## Input material

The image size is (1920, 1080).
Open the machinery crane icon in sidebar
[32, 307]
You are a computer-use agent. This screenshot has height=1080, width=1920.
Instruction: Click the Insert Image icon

## Work to complete
Output the entries above in their entirety, exactly as written.

## Task solution
The image size is (1920, 1080).
Open the machinery crane icon in sidebar
[32, 307]
You are a computer-use agent. This screenshot has height=1080, width=1920.
Instruction: Click the Insert Image icon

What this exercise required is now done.